Segment Open

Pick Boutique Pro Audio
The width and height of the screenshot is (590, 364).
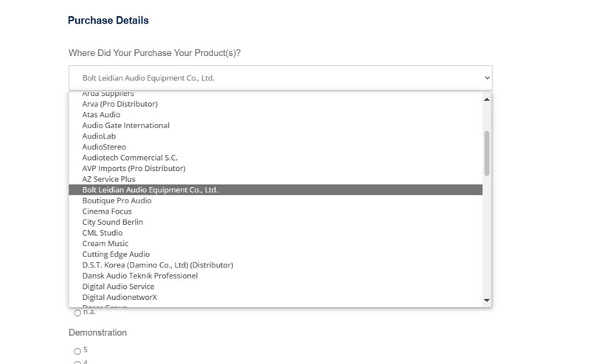pos(117,200)
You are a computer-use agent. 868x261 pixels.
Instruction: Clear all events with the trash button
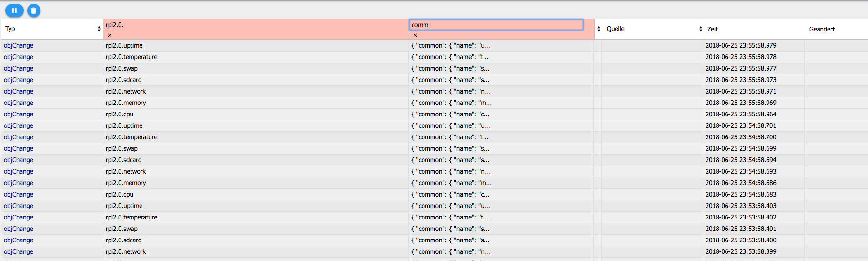(x=34, y=10)
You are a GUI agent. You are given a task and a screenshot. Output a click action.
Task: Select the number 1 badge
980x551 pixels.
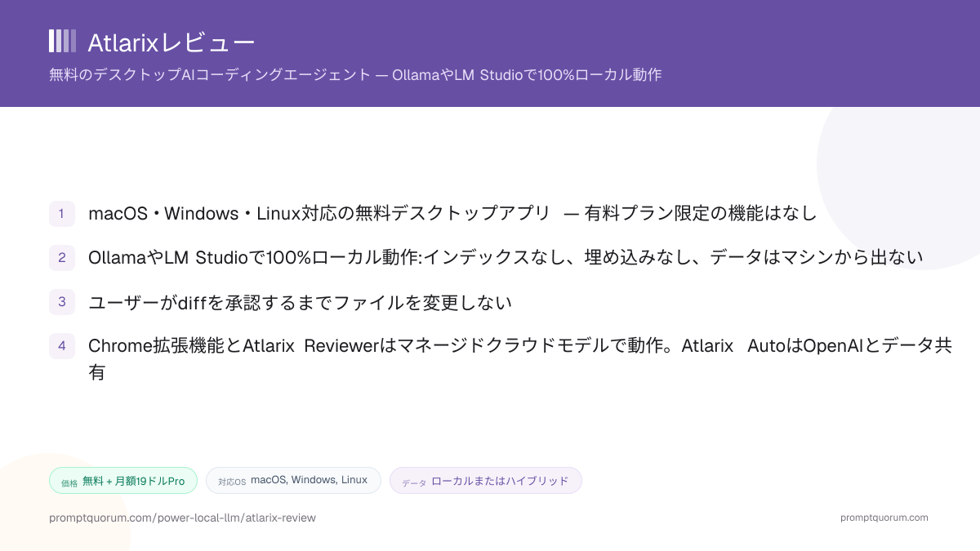pos(62,214)
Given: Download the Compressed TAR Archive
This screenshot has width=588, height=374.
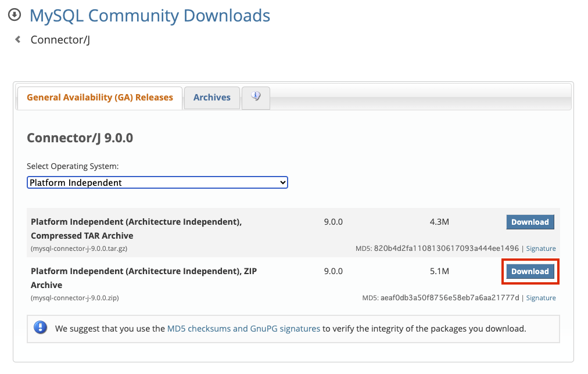Looking at the screenshot, I should 529,221.
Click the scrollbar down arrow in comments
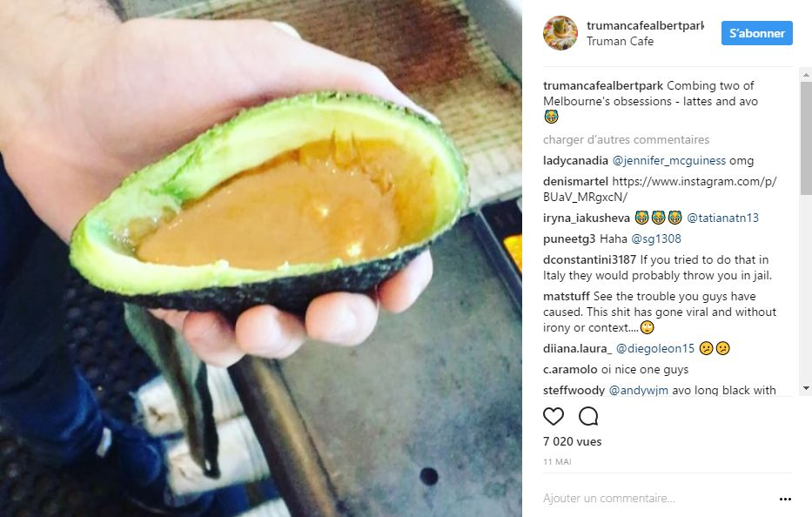This screenshot has height=517, width=812. [x=806, y=388]
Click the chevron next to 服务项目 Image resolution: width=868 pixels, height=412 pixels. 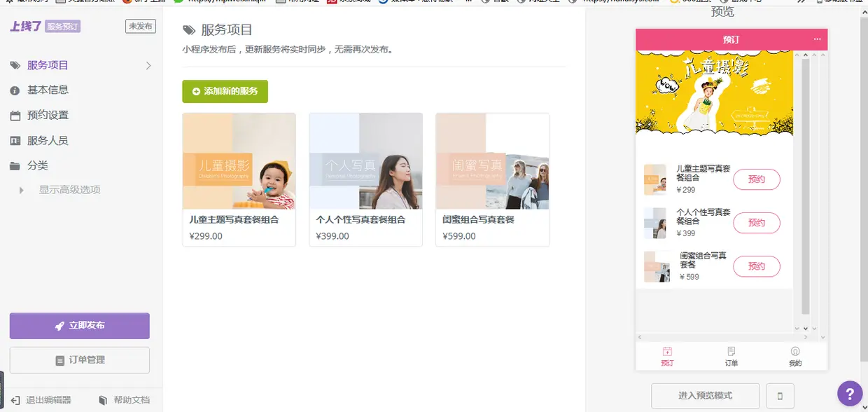coord(148,64)
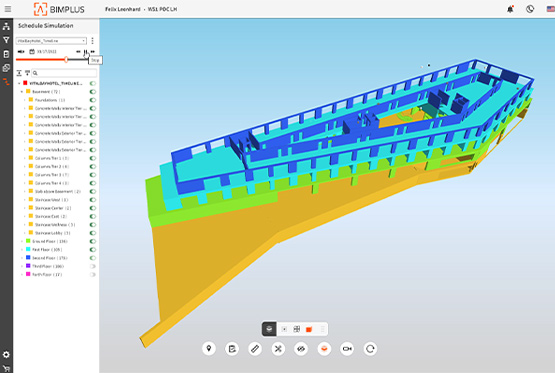Pause the schedule simulation playback
The width and height of the screenshot is (555, 373).
tap(85, 52)
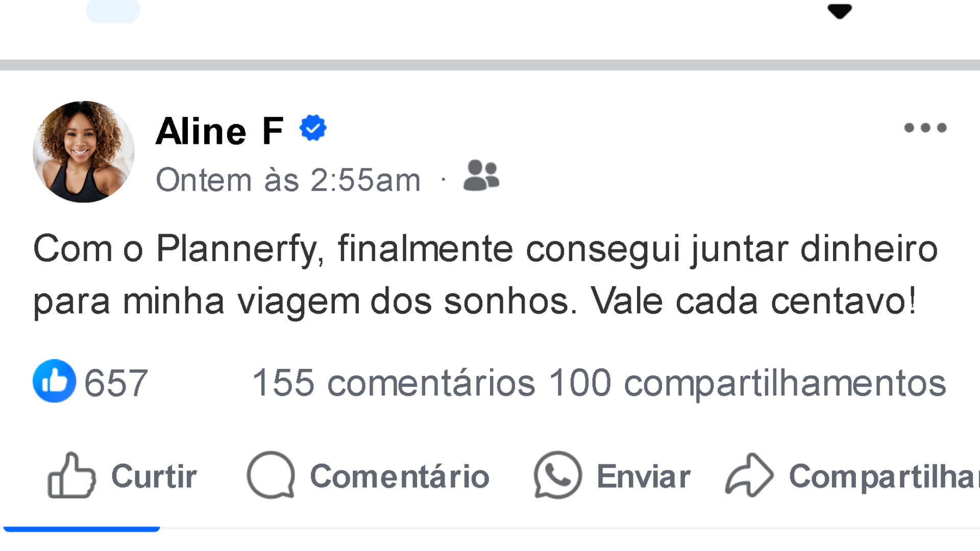Click the post text mentioning Plannerfy
This screenshot has width=980, height=551.
tap(485, 274)
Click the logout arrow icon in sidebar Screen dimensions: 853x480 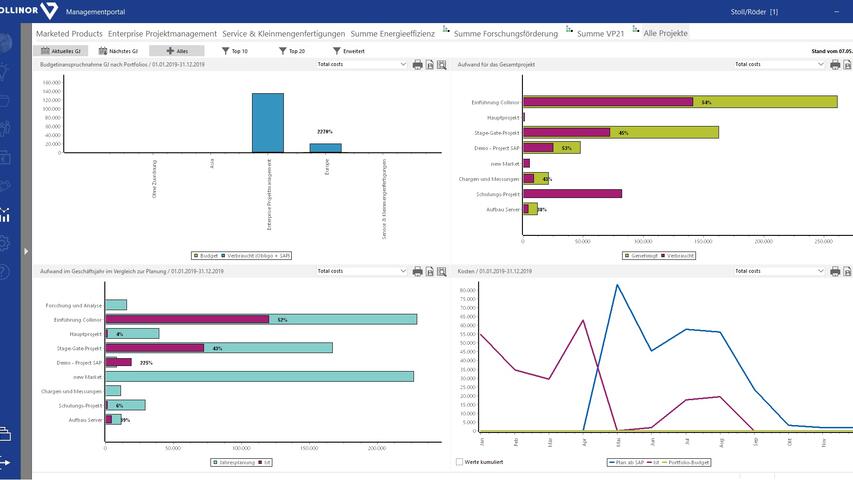[x=6, y=462]
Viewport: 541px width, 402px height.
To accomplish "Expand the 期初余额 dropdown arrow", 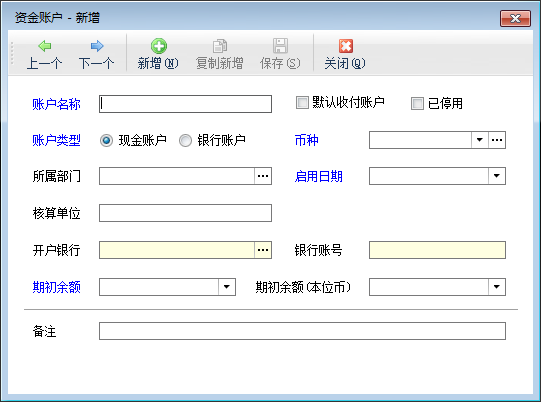I will tap(227, 287).
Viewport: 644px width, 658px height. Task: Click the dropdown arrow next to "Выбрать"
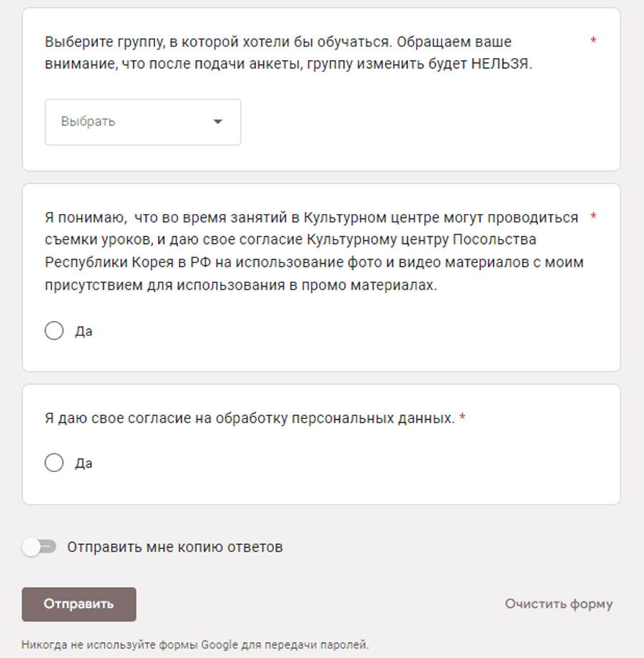(x=218, y=122)
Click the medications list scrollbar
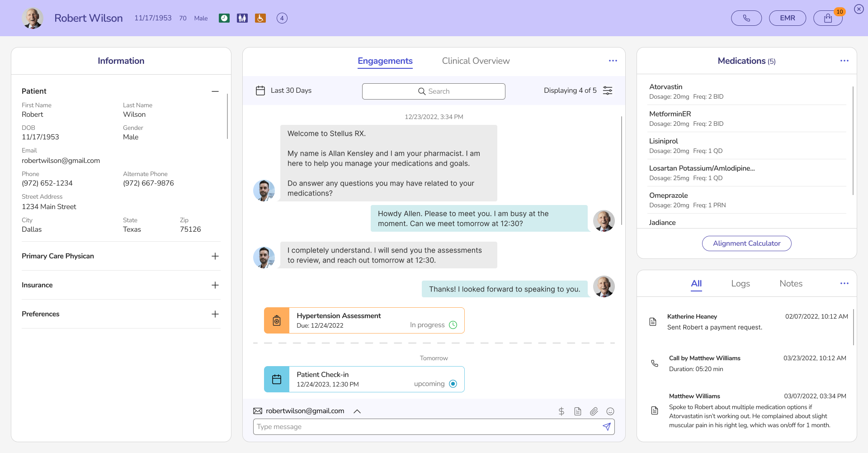The width and height of the screenshot is (868, 453). tap(853, 140)
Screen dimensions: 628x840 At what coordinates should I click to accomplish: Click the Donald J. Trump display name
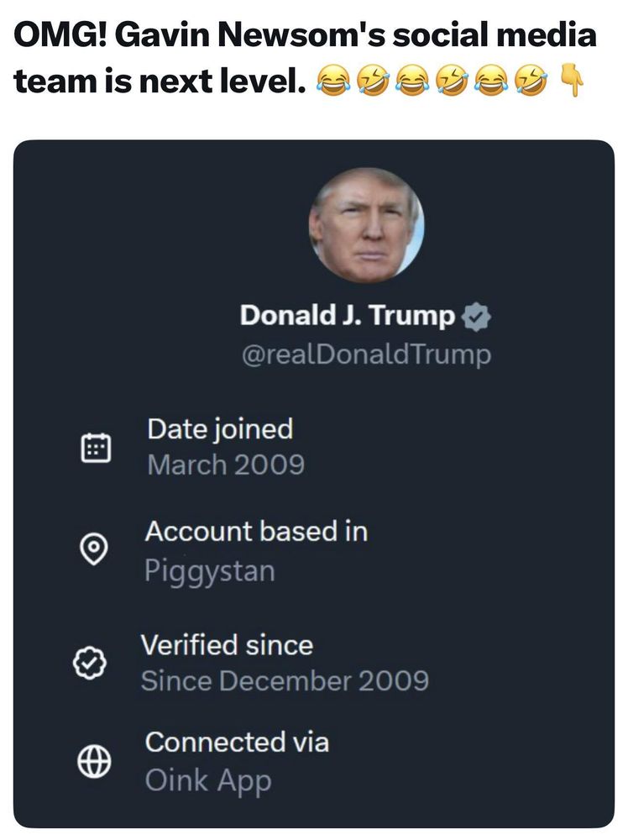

Segment Closed

TASK TO COMPLETE —
Give back exactly the lines above from the one with "The width and height of the screenshot is (590, 364)." through the one with "Given: Download the Compressed TAR Archive", both included. Pictures don't belong in the copy.

ANSWER BELOW —
The width and height of the screenshot is (590, 364).
pos(117,200)
You are a computer-use agent. 868x261 pixels.
Instruction: Clear all events with the trash button
(x=34, y=10)
You are a GUI agent. You are given a task and a screenshot. Output a click action.
Task: Select the number 1 badge
980x551 pixels.
pos(62,214)
Given: Download the Compressed TAR Archive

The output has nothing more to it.